- Extracted data -

- - -

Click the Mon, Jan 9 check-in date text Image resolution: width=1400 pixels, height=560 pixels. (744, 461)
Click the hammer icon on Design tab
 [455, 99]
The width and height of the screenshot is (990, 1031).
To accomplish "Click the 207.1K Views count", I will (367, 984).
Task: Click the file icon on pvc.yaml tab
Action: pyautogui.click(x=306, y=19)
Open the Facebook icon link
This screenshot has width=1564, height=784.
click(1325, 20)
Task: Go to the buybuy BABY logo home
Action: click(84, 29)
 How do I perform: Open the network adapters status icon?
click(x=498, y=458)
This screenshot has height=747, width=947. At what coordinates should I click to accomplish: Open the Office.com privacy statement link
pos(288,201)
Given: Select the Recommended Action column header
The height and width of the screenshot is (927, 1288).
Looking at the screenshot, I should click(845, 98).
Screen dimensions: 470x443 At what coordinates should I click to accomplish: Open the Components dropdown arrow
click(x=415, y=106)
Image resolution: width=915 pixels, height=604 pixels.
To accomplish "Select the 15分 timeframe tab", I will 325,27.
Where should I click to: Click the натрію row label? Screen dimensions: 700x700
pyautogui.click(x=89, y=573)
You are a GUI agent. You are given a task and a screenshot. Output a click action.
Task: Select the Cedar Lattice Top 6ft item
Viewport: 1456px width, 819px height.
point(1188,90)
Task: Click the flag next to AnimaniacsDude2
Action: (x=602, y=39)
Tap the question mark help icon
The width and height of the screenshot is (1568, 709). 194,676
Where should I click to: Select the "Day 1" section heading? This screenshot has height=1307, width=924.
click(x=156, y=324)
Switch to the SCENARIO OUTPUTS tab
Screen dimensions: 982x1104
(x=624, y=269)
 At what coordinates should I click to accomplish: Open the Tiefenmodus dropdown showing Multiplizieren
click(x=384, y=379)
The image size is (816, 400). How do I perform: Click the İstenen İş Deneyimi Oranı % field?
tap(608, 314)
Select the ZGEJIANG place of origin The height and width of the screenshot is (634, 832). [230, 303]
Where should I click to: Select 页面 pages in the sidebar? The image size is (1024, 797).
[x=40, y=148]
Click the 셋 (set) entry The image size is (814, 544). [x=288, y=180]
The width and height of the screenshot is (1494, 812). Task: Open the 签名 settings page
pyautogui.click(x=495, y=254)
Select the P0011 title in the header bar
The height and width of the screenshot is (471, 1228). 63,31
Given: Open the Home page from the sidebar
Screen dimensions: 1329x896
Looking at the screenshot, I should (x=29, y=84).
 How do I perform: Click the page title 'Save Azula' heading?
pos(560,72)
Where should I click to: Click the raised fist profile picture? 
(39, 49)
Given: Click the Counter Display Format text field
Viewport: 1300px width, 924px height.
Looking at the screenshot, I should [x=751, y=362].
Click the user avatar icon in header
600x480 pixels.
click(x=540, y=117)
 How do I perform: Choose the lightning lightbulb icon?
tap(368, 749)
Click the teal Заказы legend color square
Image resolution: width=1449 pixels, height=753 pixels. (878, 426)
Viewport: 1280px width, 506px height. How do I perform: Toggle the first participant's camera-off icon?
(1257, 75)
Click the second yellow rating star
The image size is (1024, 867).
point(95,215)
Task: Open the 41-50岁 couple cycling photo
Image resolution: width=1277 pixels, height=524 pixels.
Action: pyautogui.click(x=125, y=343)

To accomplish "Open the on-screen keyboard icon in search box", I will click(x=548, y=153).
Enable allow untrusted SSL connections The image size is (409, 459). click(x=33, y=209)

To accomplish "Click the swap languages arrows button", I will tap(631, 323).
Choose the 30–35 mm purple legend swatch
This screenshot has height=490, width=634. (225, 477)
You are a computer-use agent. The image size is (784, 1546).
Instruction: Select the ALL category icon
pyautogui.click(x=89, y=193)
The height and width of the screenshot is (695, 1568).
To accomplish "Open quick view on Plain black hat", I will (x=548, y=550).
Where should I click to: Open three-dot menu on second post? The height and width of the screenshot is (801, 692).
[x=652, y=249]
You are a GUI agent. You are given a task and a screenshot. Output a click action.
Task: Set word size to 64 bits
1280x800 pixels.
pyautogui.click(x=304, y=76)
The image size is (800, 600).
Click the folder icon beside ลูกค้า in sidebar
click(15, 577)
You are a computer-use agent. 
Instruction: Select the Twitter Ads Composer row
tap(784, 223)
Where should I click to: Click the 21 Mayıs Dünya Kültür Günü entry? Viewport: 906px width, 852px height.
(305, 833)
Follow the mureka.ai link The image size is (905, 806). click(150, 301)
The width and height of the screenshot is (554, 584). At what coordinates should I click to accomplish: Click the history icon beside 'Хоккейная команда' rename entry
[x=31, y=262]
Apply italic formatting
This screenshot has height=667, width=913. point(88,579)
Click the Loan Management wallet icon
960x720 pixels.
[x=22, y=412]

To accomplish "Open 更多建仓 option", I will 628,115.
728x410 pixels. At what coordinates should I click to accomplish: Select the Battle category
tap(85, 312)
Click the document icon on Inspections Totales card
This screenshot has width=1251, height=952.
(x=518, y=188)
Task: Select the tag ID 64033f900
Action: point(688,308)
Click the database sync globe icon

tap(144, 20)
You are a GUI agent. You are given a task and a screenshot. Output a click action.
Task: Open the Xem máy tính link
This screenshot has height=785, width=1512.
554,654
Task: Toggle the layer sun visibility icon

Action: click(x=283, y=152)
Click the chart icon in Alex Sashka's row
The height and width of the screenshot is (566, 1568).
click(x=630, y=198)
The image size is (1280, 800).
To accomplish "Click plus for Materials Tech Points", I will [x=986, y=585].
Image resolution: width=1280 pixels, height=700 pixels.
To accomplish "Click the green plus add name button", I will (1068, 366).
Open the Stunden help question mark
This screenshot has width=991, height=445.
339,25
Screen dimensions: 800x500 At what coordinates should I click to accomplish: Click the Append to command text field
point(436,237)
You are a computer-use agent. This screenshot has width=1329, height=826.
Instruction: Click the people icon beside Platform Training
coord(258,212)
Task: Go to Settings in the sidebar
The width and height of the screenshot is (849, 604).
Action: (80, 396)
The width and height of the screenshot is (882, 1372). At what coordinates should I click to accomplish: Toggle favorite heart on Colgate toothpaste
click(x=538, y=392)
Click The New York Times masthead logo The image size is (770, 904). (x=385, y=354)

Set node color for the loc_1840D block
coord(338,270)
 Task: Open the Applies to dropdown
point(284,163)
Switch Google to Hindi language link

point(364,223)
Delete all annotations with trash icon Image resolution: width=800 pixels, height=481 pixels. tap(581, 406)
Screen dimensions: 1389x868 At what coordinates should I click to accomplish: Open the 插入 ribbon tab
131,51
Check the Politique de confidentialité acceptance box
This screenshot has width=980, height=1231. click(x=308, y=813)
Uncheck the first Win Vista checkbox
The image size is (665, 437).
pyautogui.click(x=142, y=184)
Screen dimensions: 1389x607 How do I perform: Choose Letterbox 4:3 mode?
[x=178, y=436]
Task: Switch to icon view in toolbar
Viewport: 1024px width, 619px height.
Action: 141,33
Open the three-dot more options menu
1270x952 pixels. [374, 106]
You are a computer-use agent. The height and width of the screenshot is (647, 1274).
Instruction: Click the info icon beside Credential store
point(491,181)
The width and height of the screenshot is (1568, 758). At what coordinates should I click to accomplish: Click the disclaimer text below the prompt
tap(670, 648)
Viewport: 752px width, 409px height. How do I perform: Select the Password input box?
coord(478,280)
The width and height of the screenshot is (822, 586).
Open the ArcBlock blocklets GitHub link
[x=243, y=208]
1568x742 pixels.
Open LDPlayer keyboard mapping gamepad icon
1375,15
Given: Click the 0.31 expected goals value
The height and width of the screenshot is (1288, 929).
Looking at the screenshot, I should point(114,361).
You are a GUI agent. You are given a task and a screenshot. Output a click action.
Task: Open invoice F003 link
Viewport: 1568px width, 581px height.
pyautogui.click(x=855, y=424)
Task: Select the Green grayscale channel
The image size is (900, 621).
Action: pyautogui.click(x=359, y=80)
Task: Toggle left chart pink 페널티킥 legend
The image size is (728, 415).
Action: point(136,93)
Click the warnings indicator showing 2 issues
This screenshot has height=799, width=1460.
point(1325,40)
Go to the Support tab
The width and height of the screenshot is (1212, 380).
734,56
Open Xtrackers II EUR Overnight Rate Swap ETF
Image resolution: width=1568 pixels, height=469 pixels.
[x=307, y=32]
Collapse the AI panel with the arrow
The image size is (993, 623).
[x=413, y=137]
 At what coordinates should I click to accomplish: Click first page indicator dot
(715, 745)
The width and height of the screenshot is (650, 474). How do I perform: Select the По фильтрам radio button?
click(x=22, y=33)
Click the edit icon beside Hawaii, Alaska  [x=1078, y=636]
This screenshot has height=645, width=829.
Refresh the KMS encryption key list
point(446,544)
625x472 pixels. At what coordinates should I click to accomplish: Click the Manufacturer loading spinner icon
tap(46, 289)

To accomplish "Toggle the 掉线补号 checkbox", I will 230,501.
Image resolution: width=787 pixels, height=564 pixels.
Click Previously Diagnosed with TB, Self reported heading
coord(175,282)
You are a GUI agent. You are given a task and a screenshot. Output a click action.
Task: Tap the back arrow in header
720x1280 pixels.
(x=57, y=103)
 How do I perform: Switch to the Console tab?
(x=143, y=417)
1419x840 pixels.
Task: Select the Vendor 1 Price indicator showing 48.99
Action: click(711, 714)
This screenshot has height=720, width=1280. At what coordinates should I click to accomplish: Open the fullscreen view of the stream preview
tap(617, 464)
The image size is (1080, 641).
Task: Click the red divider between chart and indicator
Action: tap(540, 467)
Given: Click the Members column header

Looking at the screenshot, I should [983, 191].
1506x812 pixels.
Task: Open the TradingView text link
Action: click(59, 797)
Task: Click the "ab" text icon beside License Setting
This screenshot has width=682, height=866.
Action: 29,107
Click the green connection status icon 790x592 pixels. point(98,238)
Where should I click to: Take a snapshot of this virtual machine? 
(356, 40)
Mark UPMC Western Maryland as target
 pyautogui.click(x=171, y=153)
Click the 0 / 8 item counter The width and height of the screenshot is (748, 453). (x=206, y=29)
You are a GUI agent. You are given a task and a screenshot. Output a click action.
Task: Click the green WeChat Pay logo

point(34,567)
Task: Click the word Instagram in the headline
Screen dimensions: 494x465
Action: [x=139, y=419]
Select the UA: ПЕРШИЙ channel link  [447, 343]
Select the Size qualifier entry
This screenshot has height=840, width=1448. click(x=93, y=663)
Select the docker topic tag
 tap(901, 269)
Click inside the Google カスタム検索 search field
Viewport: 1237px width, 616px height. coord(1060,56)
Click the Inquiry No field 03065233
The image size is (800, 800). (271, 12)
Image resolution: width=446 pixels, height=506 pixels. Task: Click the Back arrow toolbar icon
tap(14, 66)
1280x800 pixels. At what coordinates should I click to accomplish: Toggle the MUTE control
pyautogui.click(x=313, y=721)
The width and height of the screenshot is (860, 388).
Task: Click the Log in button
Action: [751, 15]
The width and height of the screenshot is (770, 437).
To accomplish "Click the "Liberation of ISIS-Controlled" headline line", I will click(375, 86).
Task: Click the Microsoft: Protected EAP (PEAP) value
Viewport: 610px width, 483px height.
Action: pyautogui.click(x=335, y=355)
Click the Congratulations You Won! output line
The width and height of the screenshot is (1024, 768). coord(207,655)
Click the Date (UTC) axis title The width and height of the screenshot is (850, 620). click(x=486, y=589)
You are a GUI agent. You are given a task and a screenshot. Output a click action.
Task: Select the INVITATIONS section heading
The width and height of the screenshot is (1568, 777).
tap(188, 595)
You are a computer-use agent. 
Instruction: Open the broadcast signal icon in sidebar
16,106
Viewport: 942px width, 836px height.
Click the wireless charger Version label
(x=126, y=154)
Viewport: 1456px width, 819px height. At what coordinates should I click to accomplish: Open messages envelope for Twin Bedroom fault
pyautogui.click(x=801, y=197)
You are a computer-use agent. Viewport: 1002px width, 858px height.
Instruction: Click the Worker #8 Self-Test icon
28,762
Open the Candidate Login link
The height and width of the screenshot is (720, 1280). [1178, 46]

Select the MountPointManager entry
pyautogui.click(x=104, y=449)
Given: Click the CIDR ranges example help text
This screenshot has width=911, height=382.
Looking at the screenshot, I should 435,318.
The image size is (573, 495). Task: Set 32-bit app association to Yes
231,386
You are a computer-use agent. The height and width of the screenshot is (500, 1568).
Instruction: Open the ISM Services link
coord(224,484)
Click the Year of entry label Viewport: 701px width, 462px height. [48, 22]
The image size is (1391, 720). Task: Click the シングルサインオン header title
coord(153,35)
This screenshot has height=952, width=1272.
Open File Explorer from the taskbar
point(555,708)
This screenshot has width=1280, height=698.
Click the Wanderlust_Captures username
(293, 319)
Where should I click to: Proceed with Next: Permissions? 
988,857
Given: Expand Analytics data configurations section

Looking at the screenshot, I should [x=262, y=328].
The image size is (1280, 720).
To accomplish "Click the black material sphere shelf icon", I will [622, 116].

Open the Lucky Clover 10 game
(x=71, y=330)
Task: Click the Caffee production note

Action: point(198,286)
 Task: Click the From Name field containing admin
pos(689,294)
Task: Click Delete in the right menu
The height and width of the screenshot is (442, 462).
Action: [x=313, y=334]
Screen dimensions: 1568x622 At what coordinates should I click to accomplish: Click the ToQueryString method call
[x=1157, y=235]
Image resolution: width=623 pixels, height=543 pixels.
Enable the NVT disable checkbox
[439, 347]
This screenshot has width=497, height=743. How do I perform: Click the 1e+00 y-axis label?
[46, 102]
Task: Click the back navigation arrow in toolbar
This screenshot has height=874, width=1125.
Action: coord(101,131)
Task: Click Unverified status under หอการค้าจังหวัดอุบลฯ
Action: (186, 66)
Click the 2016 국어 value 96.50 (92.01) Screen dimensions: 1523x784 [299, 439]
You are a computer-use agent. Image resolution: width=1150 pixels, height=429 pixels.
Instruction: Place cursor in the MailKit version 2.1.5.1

- - -

Copy every line from the records that holds the string "Delete".

Delete all annotations with trash icon Image resolution: width=800 pixels, height=481 pixels. tap(581, 406)
Task: Click Delete in the right menu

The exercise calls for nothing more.